[Start of section]

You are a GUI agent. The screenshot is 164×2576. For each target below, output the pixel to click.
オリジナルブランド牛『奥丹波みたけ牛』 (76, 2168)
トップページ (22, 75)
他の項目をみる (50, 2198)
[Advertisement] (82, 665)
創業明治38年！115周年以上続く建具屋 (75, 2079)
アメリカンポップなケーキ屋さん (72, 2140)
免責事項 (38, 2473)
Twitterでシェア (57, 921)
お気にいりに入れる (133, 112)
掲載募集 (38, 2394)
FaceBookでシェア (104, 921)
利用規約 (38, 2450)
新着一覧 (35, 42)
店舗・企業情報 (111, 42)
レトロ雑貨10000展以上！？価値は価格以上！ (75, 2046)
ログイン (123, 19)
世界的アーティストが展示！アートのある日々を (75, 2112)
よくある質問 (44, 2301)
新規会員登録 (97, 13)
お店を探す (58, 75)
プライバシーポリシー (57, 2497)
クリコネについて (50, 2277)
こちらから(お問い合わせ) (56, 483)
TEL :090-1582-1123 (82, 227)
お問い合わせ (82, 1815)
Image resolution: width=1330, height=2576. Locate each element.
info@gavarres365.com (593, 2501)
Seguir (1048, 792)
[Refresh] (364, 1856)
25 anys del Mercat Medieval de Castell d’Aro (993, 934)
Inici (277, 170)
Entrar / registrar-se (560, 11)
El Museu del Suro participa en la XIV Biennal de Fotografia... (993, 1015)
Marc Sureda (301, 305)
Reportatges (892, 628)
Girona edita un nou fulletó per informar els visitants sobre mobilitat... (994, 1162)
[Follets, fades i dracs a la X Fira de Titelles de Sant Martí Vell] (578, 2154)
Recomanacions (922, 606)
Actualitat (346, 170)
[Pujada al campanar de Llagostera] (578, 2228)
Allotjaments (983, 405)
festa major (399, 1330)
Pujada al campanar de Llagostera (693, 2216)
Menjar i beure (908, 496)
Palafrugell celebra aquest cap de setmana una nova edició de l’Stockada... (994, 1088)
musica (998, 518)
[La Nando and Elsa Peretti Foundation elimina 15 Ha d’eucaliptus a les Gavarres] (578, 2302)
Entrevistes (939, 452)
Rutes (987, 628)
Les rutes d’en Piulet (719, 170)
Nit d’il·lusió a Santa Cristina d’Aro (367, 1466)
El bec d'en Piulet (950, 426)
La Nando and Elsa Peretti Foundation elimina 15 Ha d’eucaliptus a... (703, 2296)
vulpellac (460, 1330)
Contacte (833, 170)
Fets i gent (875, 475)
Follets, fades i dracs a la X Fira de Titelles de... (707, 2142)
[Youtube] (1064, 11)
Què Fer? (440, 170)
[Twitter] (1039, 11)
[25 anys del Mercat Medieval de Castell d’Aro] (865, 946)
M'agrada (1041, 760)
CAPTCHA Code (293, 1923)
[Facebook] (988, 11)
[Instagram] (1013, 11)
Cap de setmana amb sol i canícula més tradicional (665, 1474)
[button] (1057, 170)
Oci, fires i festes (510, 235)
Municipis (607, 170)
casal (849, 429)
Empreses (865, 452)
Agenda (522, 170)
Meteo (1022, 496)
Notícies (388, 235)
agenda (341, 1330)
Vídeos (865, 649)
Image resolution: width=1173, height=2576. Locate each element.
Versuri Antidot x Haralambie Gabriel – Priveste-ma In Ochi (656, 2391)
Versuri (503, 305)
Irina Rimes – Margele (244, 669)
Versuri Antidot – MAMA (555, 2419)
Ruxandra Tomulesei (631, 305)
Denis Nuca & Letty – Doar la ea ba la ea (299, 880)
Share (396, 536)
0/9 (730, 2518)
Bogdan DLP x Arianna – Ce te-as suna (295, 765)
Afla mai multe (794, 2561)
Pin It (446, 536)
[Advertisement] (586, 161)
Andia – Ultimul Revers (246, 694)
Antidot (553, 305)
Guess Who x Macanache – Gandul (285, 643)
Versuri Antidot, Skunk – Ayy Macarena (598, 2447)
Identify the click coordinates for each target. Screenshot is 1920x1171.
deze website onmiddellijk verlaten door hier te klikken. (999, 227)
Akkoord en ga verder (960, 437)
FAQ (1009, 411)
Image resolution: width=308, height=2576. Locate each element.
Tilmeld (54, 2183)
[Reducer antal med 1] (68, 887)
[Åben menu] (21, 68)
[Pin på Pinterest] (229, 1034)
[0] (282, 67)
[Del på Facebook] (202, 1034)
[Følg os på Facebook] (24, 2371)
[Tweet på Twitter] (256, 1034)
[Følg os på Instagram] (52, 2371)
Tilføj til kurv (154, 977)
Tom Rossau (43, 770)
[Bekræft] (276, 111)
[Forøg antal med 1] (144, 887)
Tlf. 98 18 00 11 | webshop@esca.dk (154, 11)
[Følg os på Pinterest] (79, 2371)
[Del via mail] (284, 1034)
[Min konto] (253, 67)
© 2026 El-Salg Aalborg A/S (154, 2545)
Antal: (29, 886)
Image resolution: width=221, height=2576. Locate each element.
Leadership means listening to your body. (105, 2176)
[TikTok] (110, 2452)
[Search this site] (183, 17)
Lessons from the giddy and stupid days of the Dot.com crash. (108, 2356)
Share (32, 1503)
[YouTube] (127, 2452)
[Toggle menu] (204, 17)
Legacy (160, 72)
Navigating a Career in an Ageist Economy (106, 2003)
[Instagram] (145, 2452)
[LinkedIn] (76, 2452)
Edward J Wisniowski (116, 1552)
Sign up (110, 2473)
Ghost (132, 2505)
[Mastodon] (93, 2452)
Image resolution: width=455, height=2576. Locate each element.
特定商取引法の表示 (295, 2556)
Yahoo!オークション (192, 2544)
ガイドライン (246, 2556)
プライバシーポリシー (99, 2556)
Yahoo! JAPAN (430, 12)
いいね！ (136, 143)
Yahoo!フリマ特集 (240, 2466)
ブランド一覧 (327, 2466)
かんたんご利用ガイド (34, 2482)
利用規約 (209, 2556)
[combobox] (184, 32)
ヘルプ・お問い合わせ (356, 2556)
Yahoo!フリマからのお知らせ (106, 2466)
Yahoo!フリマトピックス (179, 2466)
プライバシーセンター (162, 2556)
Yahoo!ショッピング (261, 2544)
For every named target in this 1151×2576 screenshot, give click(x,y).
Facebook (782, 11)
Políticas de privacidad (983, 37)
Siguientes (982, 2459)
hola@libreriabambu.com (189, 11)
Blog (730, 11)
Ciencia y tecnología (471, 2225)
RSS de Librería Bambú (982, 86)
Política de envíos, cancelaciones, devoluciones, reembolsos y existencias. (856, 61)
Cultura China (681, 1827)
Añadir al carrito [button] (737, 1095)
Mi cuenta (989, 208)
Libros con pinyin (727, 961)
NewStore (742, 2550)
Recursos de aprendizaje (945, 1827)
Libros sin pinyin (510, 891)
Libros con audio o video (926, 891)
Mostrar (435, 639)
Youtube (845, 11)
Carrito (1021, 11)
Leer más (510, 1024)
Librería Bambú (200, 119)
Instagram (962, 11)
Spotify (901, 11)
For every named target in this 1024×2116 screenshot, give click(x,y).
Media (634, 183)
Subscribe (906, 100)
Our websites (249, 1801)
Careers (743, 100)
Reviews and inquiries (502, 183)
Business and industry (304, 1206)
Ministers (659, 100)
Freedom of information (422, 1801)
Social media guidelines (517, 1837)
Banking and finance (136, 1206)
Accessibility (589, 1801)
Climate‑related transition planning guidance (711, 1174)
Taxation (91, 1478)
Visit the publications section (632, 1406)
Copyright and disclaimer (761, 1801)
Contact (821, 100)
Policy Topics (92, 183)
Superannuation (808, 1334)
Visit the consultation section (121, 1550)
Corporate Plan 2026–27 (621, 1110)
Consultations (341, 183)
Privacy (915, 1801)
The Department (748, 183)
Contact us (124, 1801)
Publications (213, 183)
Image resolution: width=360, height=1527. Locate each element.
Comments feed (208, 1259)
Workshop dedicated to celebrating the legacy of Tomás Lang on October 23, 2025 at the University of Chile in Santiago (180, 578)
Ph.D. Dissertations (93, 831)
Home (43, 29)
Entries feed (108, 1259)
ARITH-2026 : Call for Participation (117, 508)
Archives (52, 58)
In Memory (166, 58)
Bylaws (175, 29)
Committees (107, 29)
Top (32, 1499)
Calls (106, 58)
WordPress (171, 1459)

[End of section]

- _Exercise objective_
Give the lines exactly as they stand, from the line with "In Memory (166, 58)" through the end of the material.

- _Answer space_
In Memory (166, 58)
Bylaws (175, 29)
Committees (107, 29)
Top (32, 1499)
Calls (106, 58)
WordPress (171, 1459)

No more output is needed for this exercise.